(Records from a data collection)
****************
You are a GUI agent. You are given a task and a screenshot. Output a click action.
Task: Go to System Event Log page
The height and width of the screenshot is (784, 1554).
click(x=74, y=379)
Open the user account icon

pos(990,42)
****************
§ What is needed:
From the line that contains "Task: Go to System Event Log page" through the end of the records above, print every line exactly and nothing else.

§ Answer for the task:
Task: Go to System Event Log page
The height and width of the screenshot is (784, 1554).
click(x=74, y=379)
Open the user account icon

pos(990,42)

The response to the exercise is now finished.